La crise des hydrocarbures qui a éclaté en septembre 2025 a constitué l’un des défis les plus sensibles pour le gouvernement de Transition.
Les pénuries constatées dans plusieurs régions, les files interminables devant les stations-service et les soupçons de fraude massive ont révélé les fragilités d’un secteur stratégique pour l’économie et la vie quotidienne des Maliens.
Face à cette situation, le Premier ministre, le général de division Abdoulaye Maïga, a pris la tête du comité interministériel de gestion des crises, en adoptant une approche à la fois sécuritaire et administrative.
Dès les premières semaines, des mesures d’urgence ont été déployées pour sécuriser les circuits d’approvisionnement et rétablir la distribution. Mais le Premier ministre a rapidement compris que la crise ne pouvait être résolue uniquement par la force : il fallait s’attaquer aux mécanismes de fraude et de détournement qui gangrenaient le secteur. Sa visite à la Douane, en octobre 2025, a marqué un tournant. Sur place, il a donné des instructions fermes pour renforcer les contrôles, responsabiliser les agents et instaurer une traçabilité rigoureuse des cargaisons. L’innovation majeure fut l’introduction du traçage GPS des citernes, permettant de suivre en temps réel les mouvements des hydrocarbures et de prévenir les détournements.

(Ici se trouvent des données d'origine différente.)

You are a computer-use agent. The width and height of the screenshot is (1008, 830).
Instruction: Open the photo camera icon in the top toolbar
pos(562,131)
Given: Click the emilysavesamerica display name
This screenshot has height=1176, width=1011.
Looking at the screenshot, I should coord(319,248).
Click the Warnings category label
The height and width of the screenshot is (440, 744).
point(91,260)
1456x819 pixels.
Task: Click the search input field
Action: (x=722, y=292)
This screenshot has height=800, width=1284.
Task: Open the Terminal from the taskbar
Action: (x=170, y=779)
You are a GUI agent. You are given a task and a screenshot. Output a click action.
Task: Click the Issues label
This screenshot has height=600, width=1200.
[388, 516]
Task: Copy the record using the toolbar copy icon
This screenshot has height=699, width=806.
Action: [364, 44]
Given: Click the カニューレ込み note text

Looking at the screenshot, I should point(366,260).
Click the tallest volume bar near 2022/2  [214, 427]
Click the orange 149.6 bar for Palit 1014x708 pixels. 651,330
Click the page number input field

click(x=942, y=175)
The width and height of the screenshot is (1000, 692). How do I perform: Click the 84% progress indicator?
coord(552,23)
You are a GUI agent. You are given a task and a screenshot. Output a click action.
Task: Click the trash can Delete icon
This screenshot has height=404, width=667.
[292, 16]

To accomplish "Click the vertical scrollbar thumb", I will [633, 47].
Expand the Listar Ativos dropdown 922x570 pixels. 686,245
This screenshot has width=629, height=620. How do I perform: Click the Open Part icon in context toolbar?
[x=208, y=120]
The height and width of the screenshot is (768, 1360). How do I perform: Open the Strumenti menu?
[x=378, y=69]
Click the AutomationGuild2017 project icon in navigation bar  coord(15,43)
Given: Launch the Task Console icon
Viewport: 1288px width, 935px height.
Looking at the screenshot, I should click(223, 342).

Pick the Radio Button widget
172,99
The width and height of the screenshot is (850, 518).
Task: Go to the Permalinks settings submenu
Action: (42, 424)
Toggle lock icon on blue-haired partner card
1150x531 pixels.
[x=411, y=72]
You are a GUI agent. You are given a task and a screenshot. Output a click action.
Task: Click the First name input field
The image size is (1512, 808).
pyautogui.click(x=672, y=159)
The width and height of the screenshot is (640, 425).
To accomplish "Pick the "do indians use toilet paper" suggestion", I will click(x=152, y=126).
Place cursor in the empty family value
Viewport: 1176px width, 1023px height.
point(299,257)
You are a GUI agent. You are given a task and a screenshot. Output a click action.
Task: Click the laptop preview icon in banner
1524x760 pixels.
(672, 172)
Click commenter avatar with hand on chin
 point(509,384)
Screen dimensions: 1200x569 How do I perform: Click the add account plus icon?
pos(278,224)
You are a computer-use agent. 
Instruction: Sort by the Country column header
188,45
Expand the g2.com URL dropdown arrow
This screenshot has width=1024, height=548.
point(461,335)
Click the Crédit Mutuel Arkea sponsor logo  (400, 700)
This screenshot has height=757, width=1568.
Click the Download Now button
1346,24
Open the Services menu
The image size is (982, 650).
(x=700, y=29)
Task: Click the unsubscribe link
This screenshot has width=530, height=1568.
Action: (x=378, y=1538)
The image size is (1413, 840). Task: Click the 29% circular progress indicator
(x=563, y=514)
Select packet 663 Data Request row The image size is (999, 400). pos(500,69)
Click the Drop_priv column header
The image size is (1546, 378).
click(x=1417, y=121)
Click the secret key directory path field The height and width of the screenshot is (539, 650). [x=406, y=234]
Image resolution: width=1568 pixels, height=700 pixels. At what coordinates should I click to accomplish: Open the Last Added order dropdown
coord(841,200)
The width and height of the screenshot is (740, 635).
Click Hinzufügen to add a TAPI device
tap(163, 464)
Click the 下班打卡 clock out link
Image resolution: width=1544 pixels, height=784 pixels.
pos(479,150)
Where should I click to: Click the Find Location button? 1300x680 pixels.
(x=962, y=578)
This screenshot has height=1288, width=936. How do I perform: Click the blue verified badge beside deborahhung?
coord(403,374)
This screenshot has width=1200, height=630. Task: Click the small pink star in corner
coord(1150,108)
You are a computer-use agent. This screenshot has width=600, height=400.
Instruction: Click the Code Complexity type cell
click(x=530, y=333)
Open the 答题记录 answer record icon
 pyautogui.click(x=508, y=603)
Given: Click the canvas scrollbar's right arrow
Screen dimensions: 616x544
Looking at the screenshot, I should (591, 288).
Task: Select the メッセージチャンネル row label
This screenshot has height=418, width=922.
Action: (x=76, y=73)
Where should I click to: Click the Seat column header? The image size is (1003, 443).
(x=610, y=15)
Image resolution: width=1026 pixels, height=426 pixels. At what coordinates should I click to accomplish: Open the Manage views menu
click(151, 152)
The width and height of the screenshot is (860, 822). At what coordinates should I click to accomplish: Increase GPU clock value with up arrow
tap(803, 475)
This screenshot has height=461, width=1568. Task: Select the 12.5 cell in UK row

Parallèlement, les forces de défense et de sécurité ont intensifié les opérations contre les réseaux de contrebande, tandis que l’administration renforçait la coordination entre Douane, distributeurs et autorités locales. Cette double approche - sécuritaire et administrative - a progressivement permis de stabiliser la situation. Les stations-service ont retrouvé un rythme d’approvisionnement plus régulier, les pratiques frauduleuses ont reculé et la confiance des opérateurs économiques s’est rétablie.
Lors de la cérémonie de présentation des vœux du gouvernement au président Assimi Goïta, le mercredi 4 février 2026 à Koulouba, Abdoulaye Maïga a pu dresser un bilan sommaire des résultats obtenus. Il a souligné que la crise avait été contenue grâce à la mobilisation du comité de gestion, aux mesures de traçabilité et à la fermeté des instructions données. Les pénuries massives ont été résorbées, les circuits de distribution assainis et les recettes douanières ont commencé à se redresser.
Ce bilan, présenté devant le Chef de l’État, illustre la capacité du gouvernement à transformer une crise en opportunité de réforme. La gestion administrative, adossée à une vigilance sécuritaire, a permis non seulement de rétablir l’approvisionnement, mais aussi de poser les bases d’une régulation durable du secteur des hydrocarbures. En conjuguant fermeté et innovation, le Premier ministre a démontré que le pari de la transparence et de la rigueur pouvait être gagnant.